The bar was filling up and they had to shout to be heard. An hour and four drinks later Jack received a blow. Nat had moved to Sydney the day John Lennon was shot in December 1980. The Australian film industry was taking off and he got constant work, only returning to Chiswick when his mother died in 1991. Jack’s mouth filled with sand, and the room spun. Nat had wasted his time. With the flip of a coin, what had passed for love switched to hate and blindly he made his way to the flat and packed up his things. When he shut the front door and set off to look for a new Host Jack’s tin of trophies included the white butterfly.
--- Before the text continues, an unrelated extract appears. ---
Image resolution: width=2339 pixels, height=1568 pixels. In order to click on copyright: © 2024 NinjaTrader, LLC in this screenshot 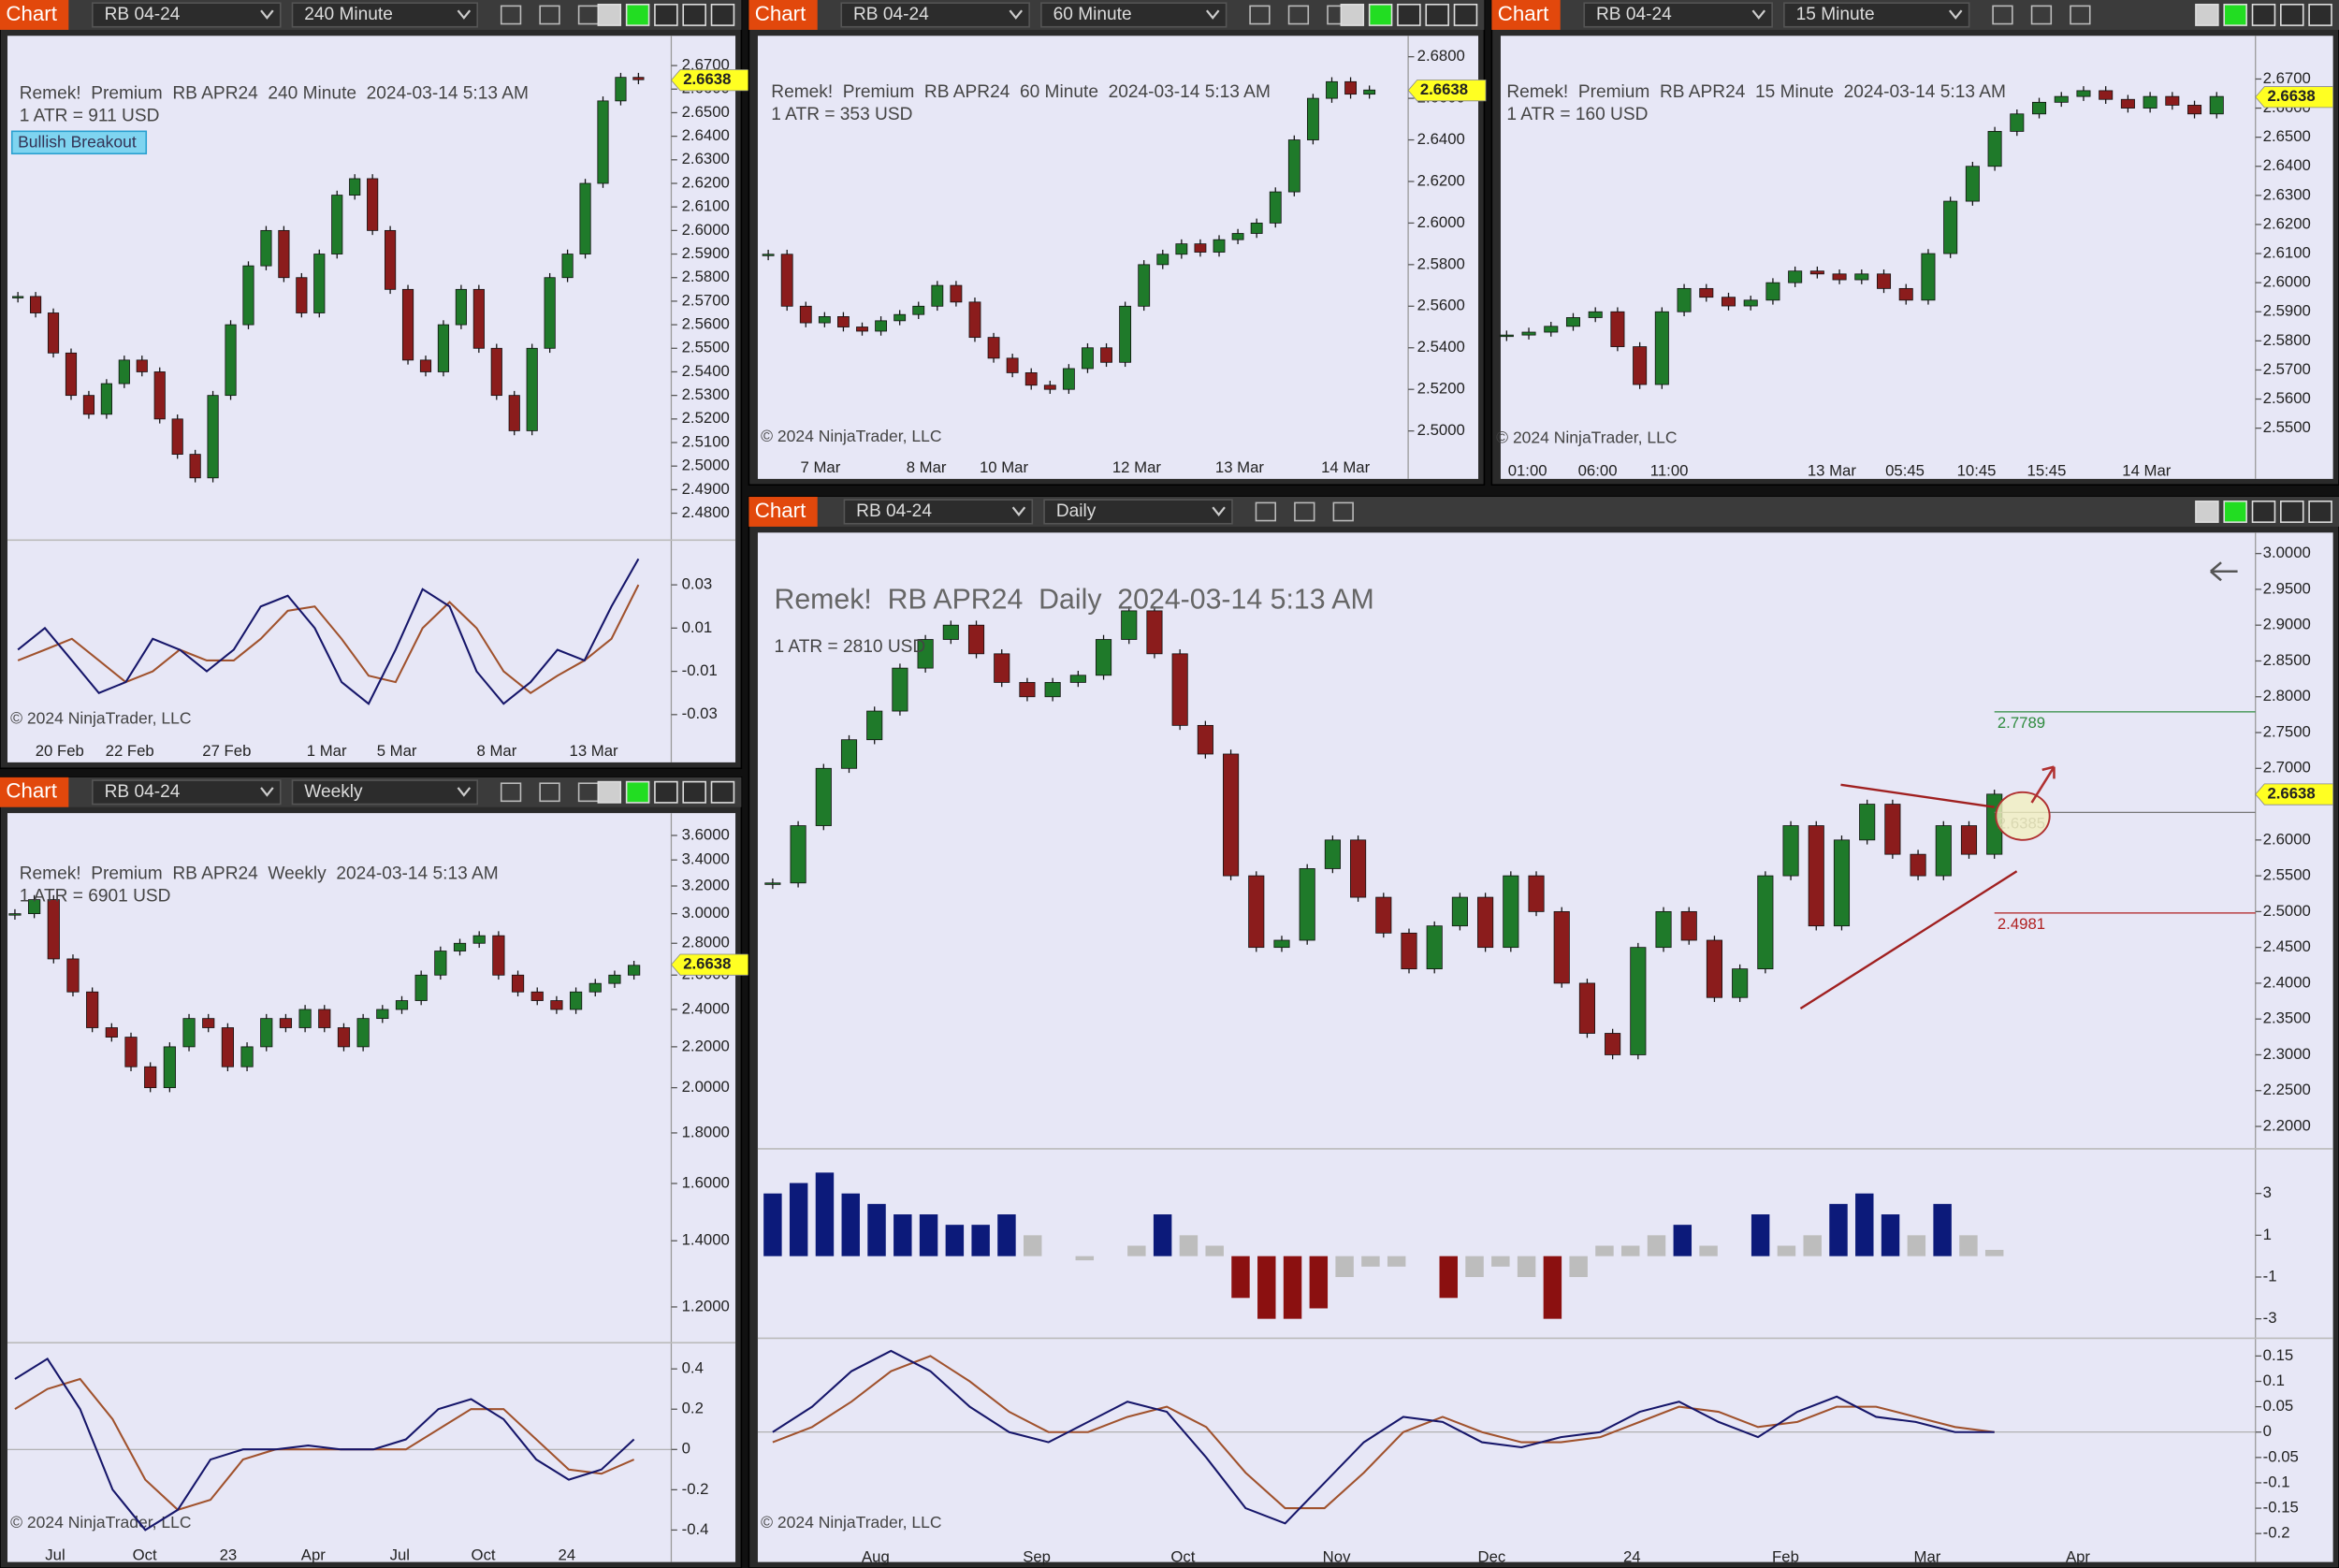, I will do `click(100, 718)`.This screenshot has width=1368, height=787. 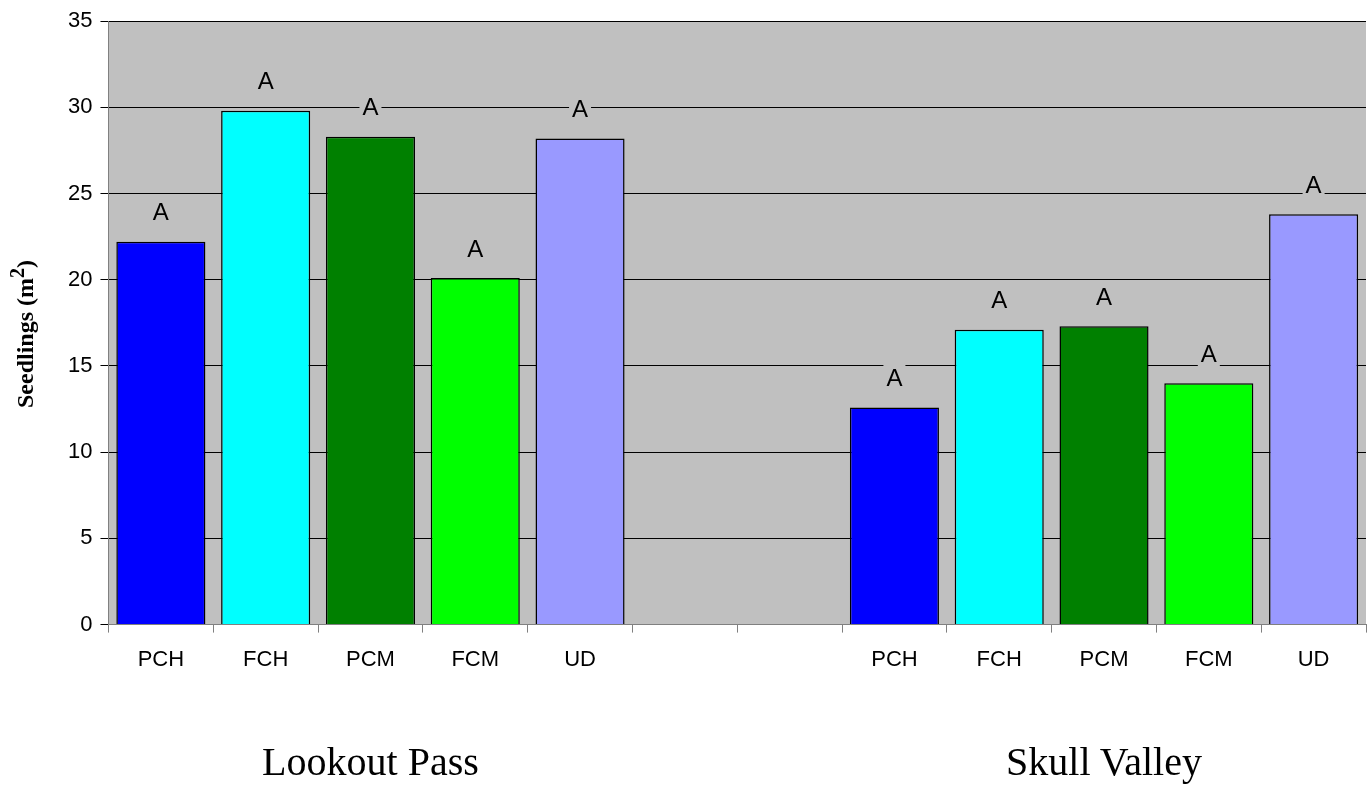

He regretted that their parting was so abrupt he never said a proper goodbye to his Hosts.

This was three months ago and now Nat’s flat – free of effigies and corpses – was occupied by a new tenant. Jack still had a key, but it was no longer home.

He would despair that the rest of his life might be constructed of blind alleys and false alarms; of treachery and disappointment. Ellen’s piano music drifting up from downstairs had brought him solace and so he had stayed.

He lifted out his latest acquisition: a rounded lump of green glass an inch in diameter, its flawless surface twinkled like a jewel. Minute droplets of air suspended in its centre completed its perfection. Isabel Ramsay had passed it on to him. It was a shame that their time together had been cut short.

The wardrobe contained Ellen’s summer clothes. Stale perfume pricked his nostrils. Maintaining the illusion of one life while leading another was onerous and Ellen was lying to her lover as well as to Michael, citing traffic jams and complex clients as causes of delay; she was a solicitor, so truth was there to be managed not upheld.

Michael had only to cook, clean and garden, book holidays and pour wine to bind Ellen into domestic expectations and stipulations as a spider wraps up a fly. Theirs was a charnel house whose lines and shapes Ellen tried to blur with glasses of red wine and clouds of cigarette smoke before sinking into numbed sleep strictly on her side of the bed. Michael was a shell in which the sound of the sea was revealed as the thud of blood pounding which will one day stop.